Directive 1 —
Rewrite the passage on nanoparticle crystallization between "While the assembly" and "shell becomes anisotropic.", inclusive, replacing "ligand shell" with "ligand layer".

While the assembly of spherical colloids into close-packed FCC superlattices is well understood as an entropic process in terms of the Kirkwood-Alder mechanism, much less is known about the crystallization of nanoparticles. In nanoparticles the ligand length of around 2 nm is on the same order of magnitude as the core diameters of typically 2-10 nm. Hence the ligands play a much more significant role in nanoparticle crystallization than in the larger colloids with core diameters of 100 nm to several microns. For soft spherical particles such as block copolymer micelles a soft Kirkwood-Alder transition has been identified. The outer ligand shell facilitates the formation of either FCC structures that minimize enthalpy, or BCC structures which maximize entropy. The question arises whether this is still the case when the ligand shell becomes anisotropic.


Kirkwood-Alder transition in the soft crystallization of Pt3Cu2 nanoscale octahedra.  At first particles assemble from solution to an open bcc structure with still a lot of solvent in the lattice as followed using in-situ GISAXS measurements (top left).  In the dried state a very open structure with tip-to-tip oriented octahedral is formed, as characterized with electron tomography (bottom right).

Directive 2 —
Convert the records from the line holding "Given: Open the" through the end of the records, inclusive, into a Markdown table with the columns Row and Line. Skip blank lines and leave the pictures out.

Material —
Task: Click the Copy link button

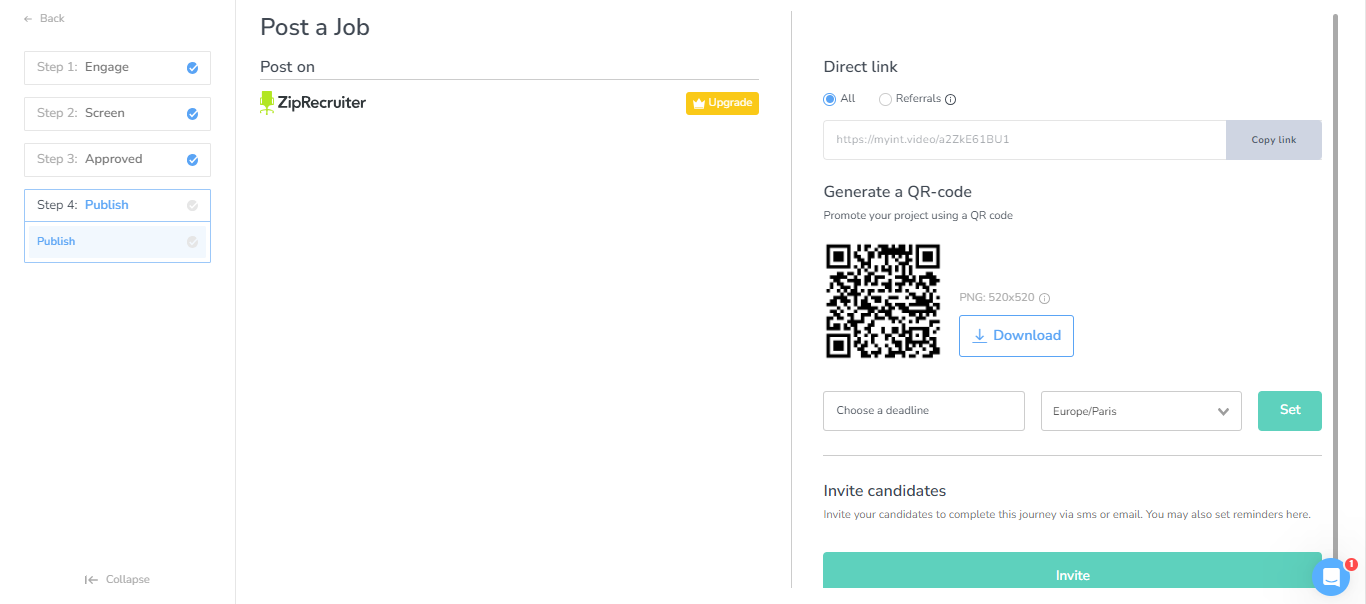Action: click(1273, 140)

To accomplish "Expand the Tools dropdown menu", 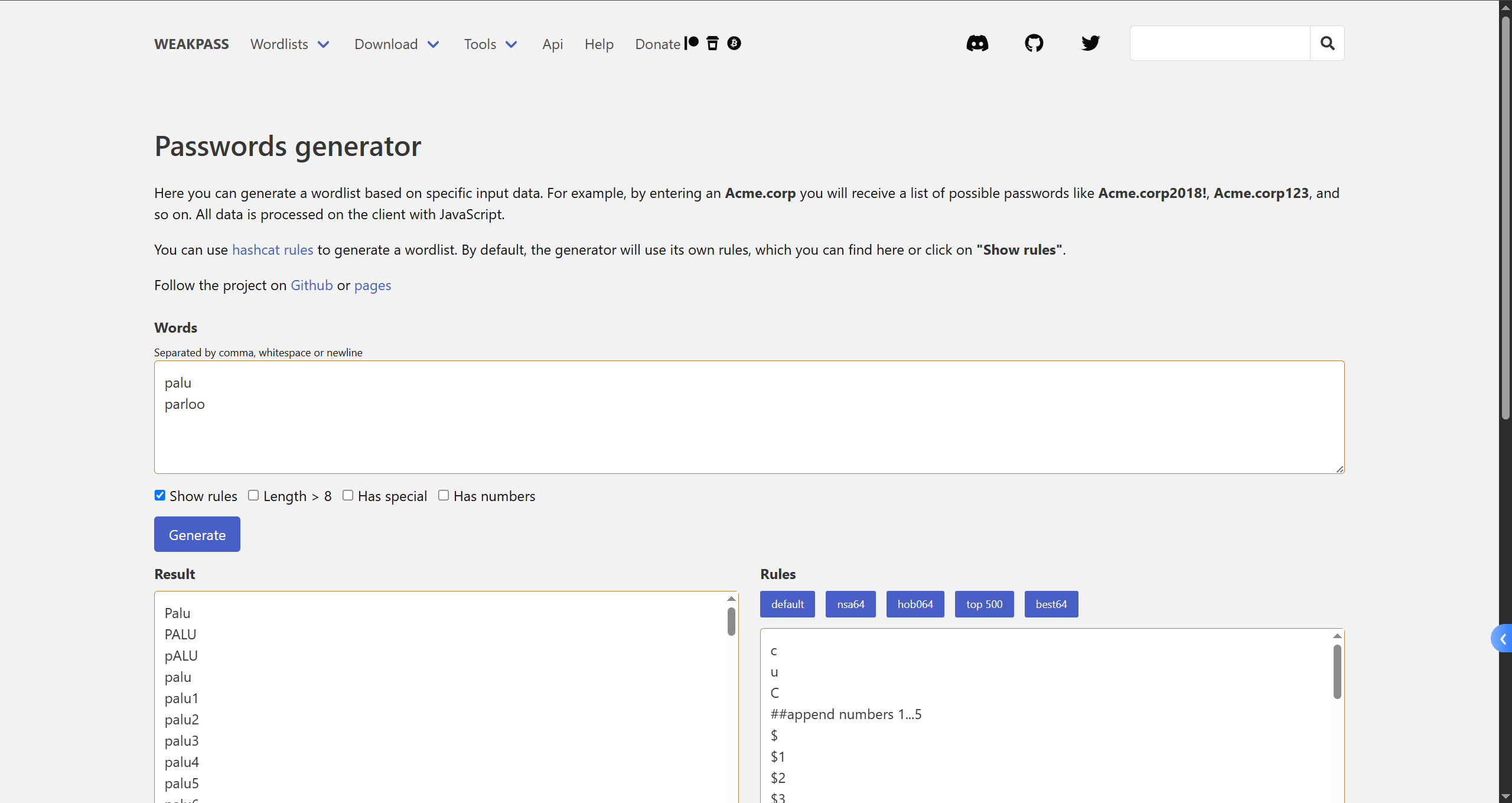I will click(x=491, y=44).
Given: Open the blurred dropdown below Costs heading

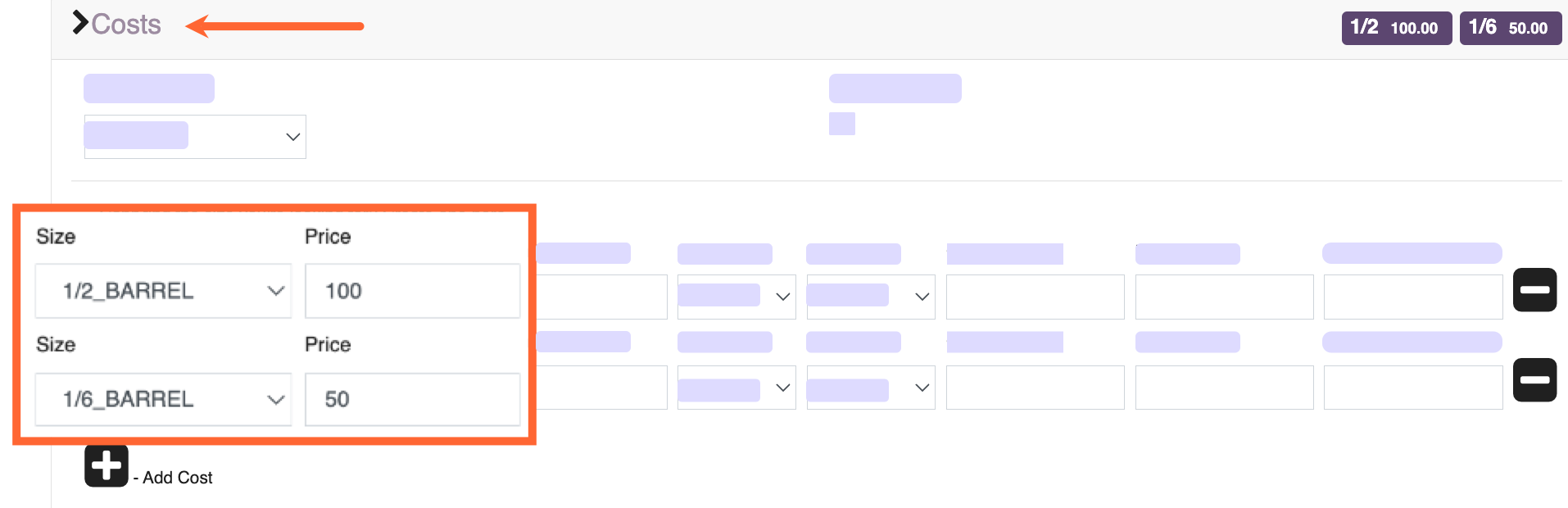Looking at the screenshot, I should [195, 137].
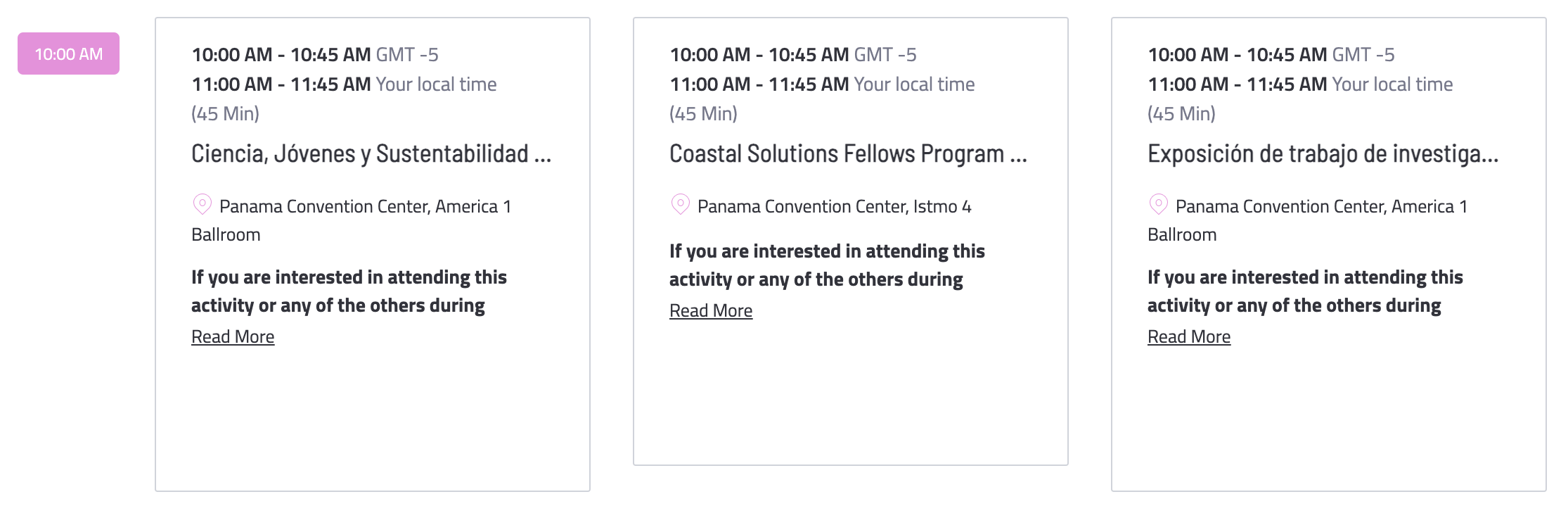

Correct output 1 —
While the assembly of spherical colloids into close-packed FCC superlattices is well understood as an entropic process in terms of the Kirkwood-Alder mechanism, much less is known about the crystallization of nanoparticles. In nanoparticles the ligand length of around 2 nm is on the same order of magnitude as the core diameters of typically 2-10 nm. Hence the ligands play a much more significant role in nanoparticle crystallization than in the larger colloids with core diameters of 100 nm to several microns. For soft spherical particles such as block copolymer micelles a soft Kirkwood-Alder transition has been identified. The outer ligand layer facilitates the formation of either FCC structures that minimize enthalpy, or BCC structures which maximize entropy. The question arises whether this is still the case when the ligand layer becomes anisotropic.

Correct output 2 —
| Row | Line |
|---|---|
| 1 | Given: Open the blurred dropdown below Costs heading |
| 2 | Looking at the screenshot, I should [195, 137]. |